You have lost the factual debate. Their are multiple other instances of the
Carolingians `giving` lands over to viking raiders, with the expectation
that they would plunder them and leave off from Paris, etc and return home,
and if need be later on they could be forced off militarily when it was
advantageous / logistically possible for Charles.
``William of Jumieges- And so Rollo, appointed as leader, plotted with his
men to demolish Paris, scheming in his sly heart and thirsting with a pagan
instinct for the blood of Christians the way a wolf does``
Charles already had been told by his court advisers that Rouen in Normandy
was laid waste so he offerd them a territory they had already depleted so as
to protect unravaged lands.
The Norman dialect also is seperate from french... it was adapted / adopted
by outsiders. http://www.viking.no/e/france/norman_on_words.htm


> My point is that Scandinavians were on the move because of their own
> population explosion. The idea that they risked depopulating their
homeland
> or couldnt fit enough of them inot their boats...come on, give me a
> break!!!

No one ever suggested that there weren't enough Scandinavians to
support an emigration movement, nor even that they couldn't have
migrated en masse if there had been an opportunity for such.

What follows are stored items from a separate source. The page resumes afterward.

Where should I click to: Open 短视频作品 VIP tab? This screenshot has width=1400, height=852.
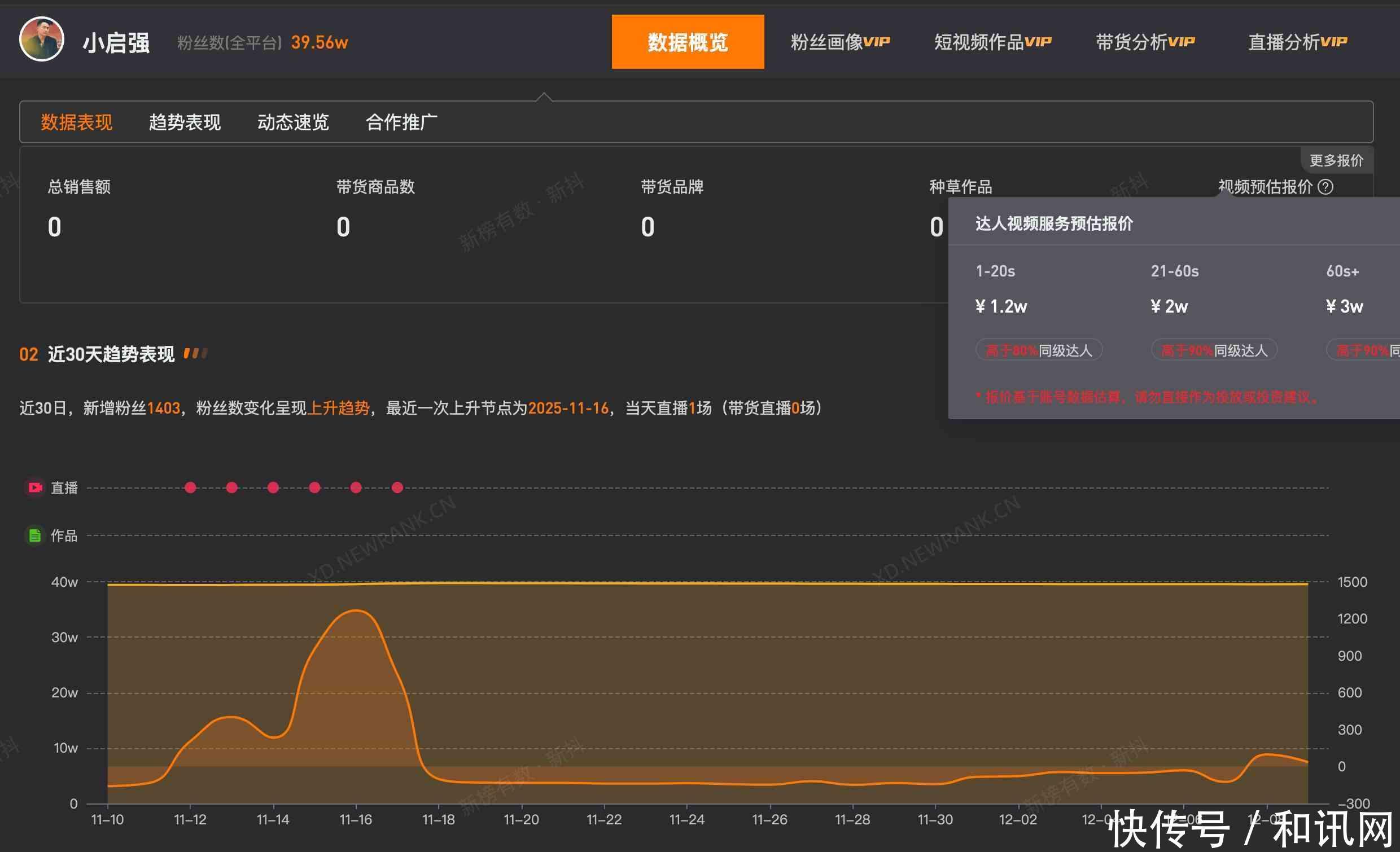pos(992,42)
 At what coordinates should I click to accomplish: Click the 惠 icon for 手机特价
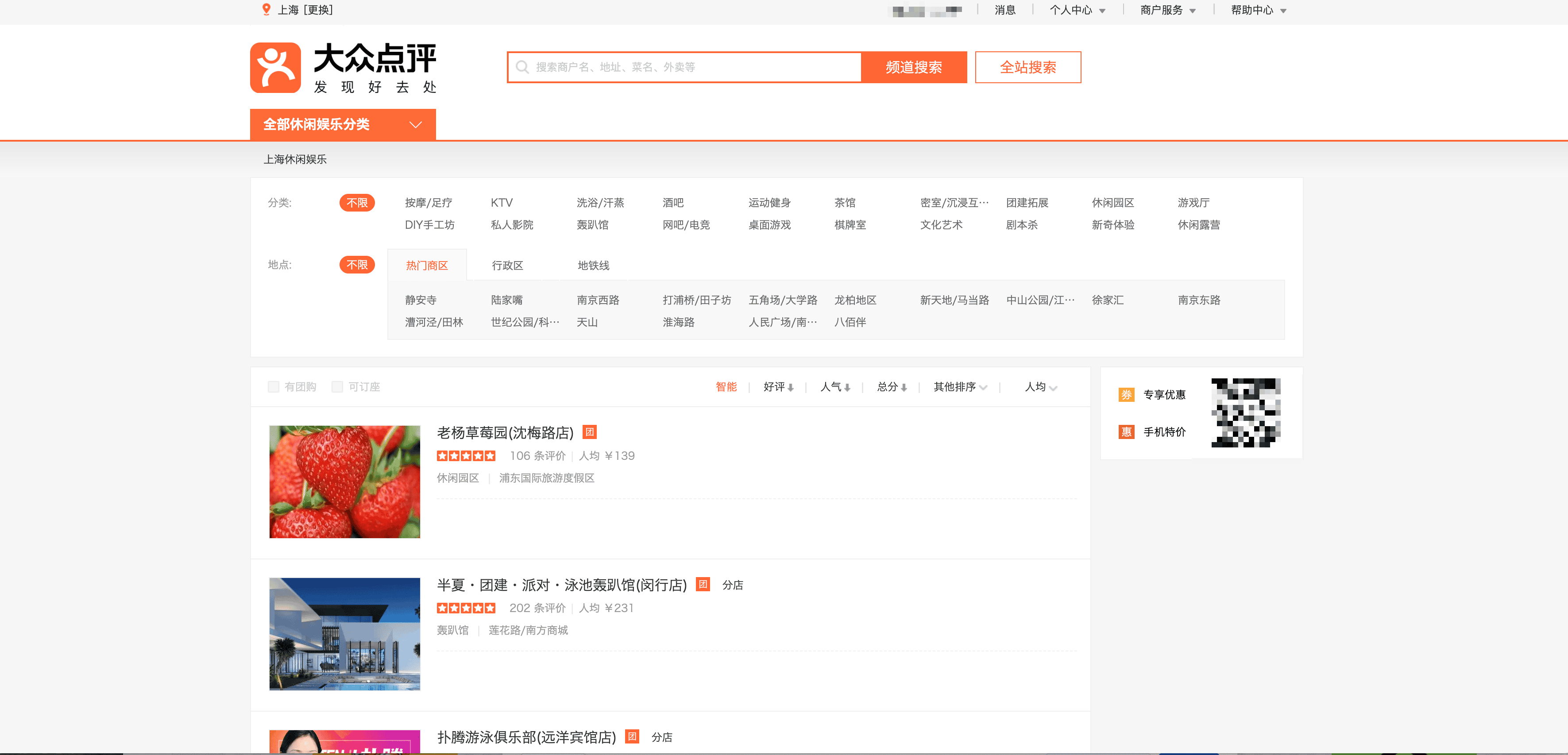point(1126,432)
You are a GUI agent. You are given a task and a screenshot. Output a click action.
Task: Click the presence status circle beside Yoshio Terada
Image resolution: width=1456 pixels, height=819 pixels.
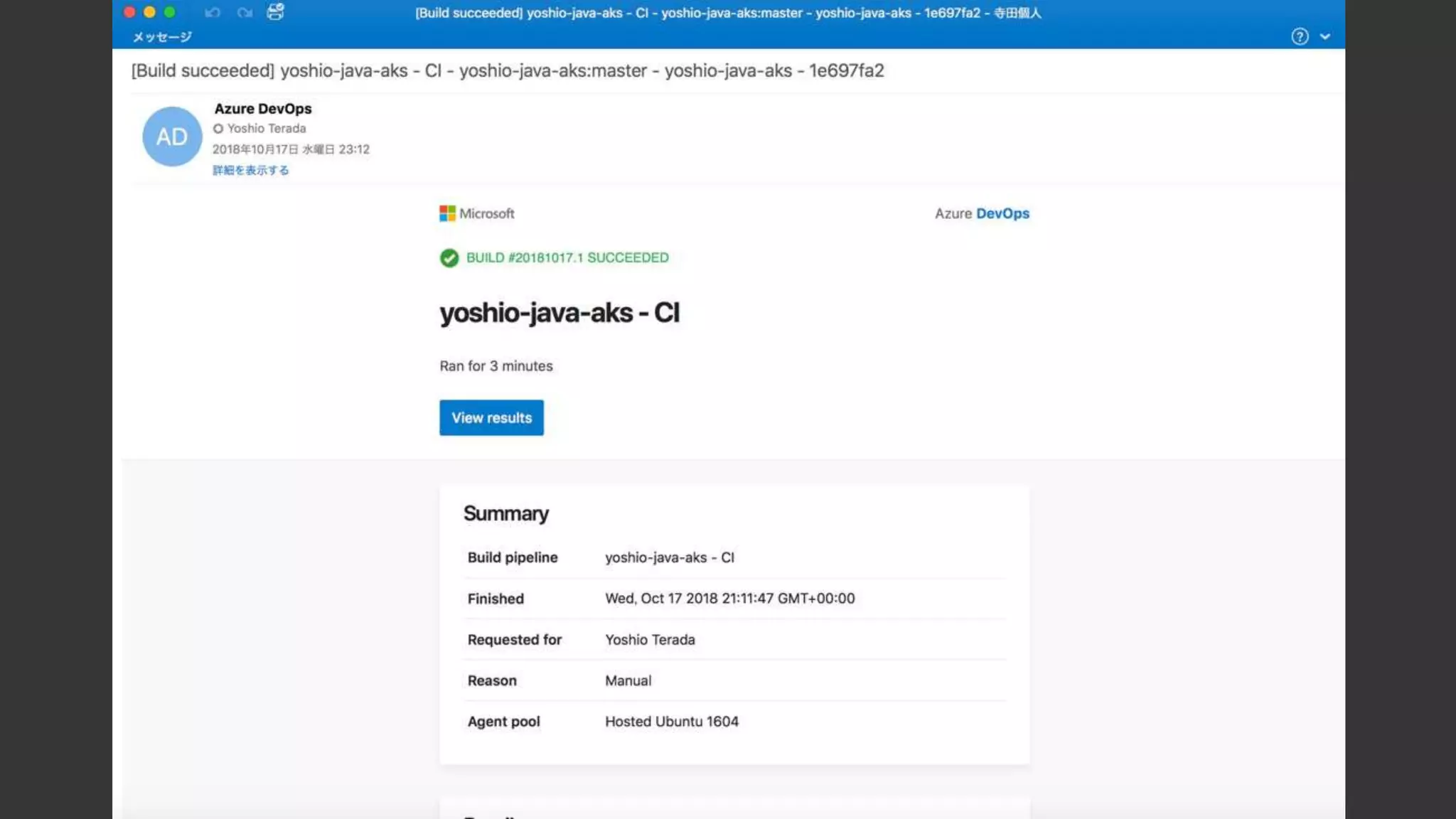[218, 129]
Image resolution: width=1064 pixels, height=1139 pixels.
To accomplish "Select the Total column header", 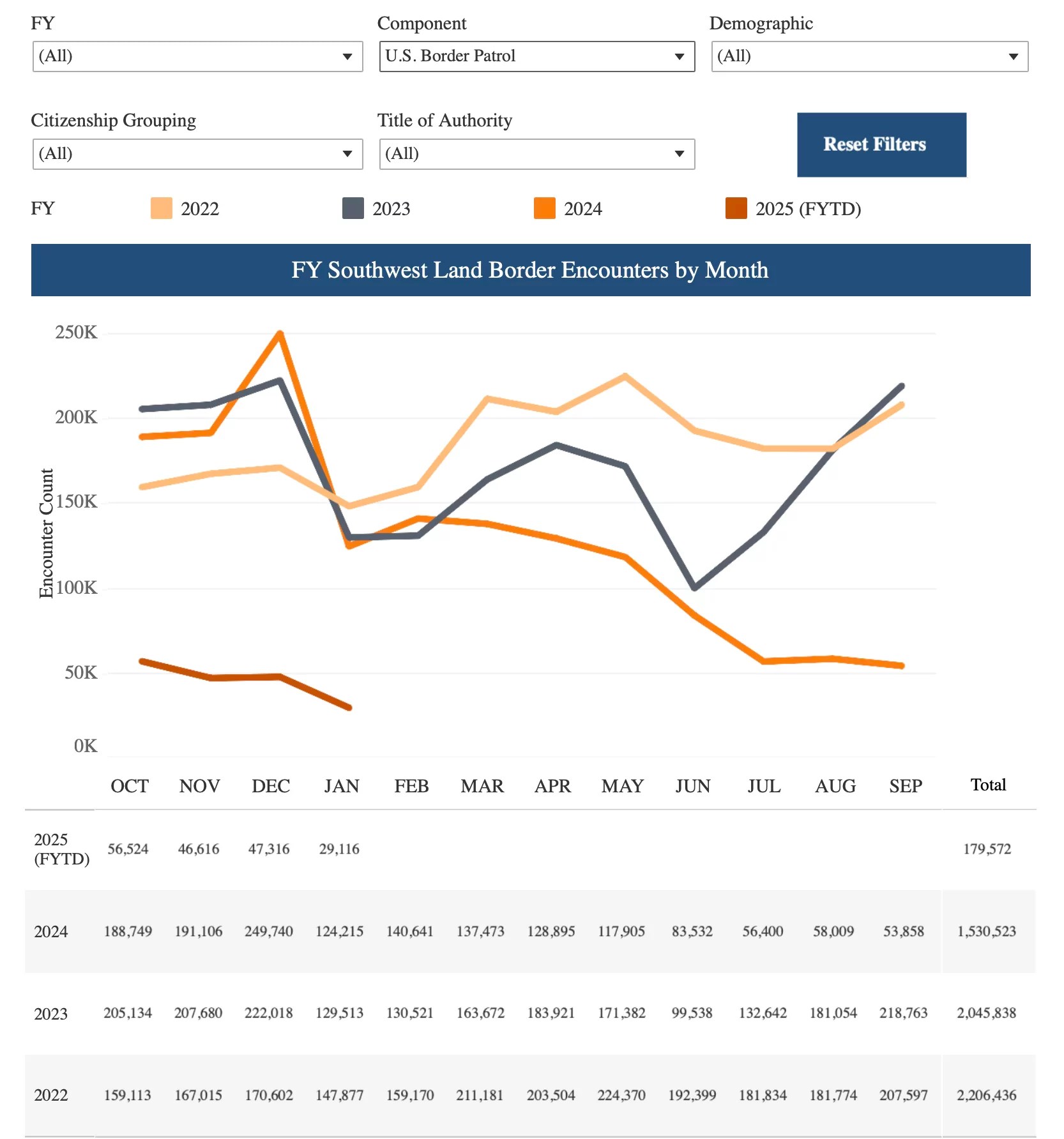I will (x=989, y=785).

The
point is that the deal the Vikings made with the French included a
whole province, already populated with French-speaking peasants
tilling the fields. There was no need to send back to Scandinavia
for reinforcements to share in the booty, nor any reason for other
Norsemen to come to Normandy as peasants, which were already in
plentiful supply. This is not to deny that the high-status Norse
would have a tendency to increase their proportion of the local Y DNA
over time, but that process is very far from a replacement.


Flodoard of Reims<http://everything2.com/index.pl?node=Flodoard%20of%20Reims>who
in partiuclar wrote that: "
*After the war that Count Robert waged against the Northmen at
Chartres<http://everything2.com/index.pl?node=Chartres>;,
certain maritime pagi, along with the city of
Rouen<http://everything2.com/index.pl?node=Rouen>(which they had
nearly destroyed) and other pagi which were subjected to it,
were conceded to them, and they agreed to take up the faith of Christ.*"
Charles surrendered claim to lands that had already been destroyed, as per
his own court officials accounts. There were no settled peasants `hangin
around` to see if the folks who, a few weeks earlier, had plundered and
assaulted their principle town might have a `change of heart`. Rollo`s
forces were still Pagan and had no `moral` restrain of any nature.

> We know for a fact that the Normans actually expanded their holdings to
> include neighboring provinces, populated by locals- IN LATER YEARS. If
you
> knew people were coming who killed everyone they encountered and had done
so
> time and again, you be either organizing to fight them or running for the
> hills. The Gauls did not fight, but ceded the territory, so during the
> inital settlement, we can reasonably assume which reflex kicked in the old
> `fight or flight` response.

Gauls??? You seem to have missed out on about a millennium of history.
It was, in fact, the Franks who ceded the territory as a feudal grant
to the North Men, while retaining suzerainty. You need to stop your
"reasonable assuming" and look at the actual history.

Gaul / Gaulish is used to this day as Franco-specific. The Kingdom of the
Franks covered Germany, Italy, Switzerland, Holland...etc. I am typing at
this moment with a denier of Lothar II 855-869 on my computer table. the
problem I have had with identifying this Carolingian coins specific
origin is that it was legal tender in a territory that stretched from todays
Hollland to Italy.
The local Gaulish forces did not fight...I do not assert that the forces
throughout the empire were ever consulted.